Data for this task ->

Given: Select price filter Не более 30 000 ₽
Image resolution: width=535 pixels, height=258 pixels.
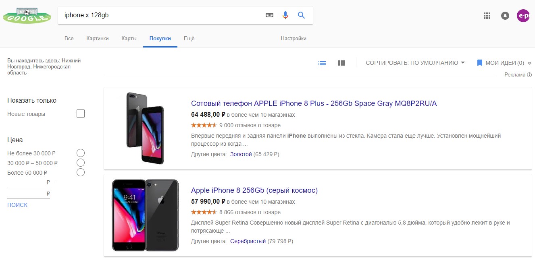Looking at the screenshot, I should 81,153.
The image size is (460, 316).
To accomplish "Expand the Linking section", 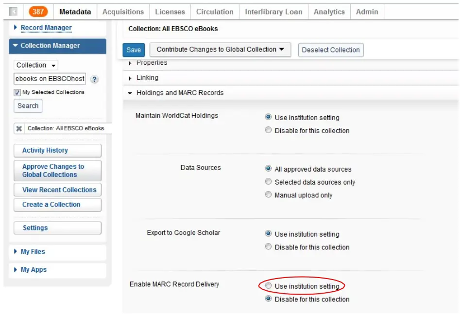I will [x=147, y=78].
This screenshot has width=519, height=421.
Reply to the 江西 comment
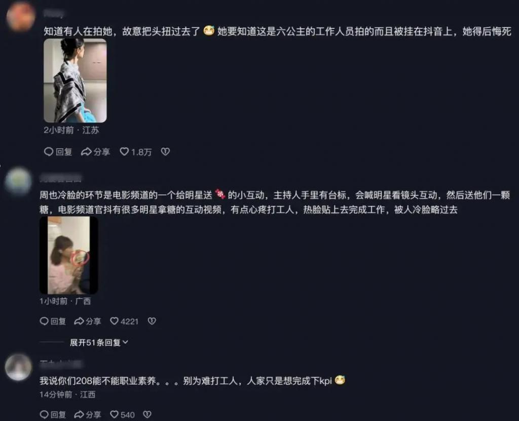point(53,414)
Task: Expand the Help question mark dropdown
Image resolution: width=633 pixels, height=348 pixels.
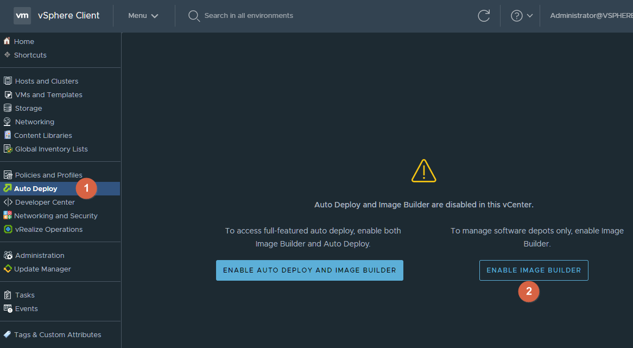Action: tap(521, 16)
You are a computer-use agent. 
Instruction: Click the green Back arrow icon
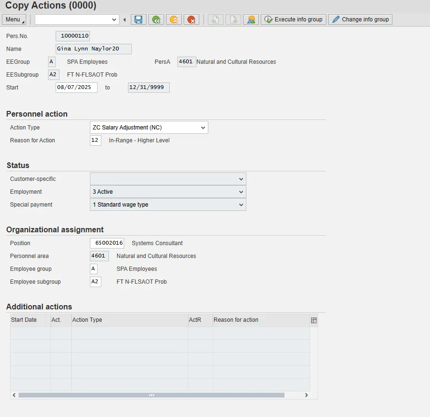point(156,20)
...
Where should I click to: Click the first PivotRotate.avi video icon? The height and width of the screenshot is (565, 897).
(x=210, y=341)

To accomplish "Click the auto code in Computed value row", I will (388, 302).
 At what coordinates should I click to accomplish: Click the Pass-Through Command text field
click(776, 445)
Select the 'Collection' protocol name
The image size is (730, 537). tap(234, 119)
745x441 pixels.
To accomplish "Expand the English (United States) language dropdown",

Activity -> Nothing but a number, please, for how many lines of the data hold "dropdown".

Result -> 2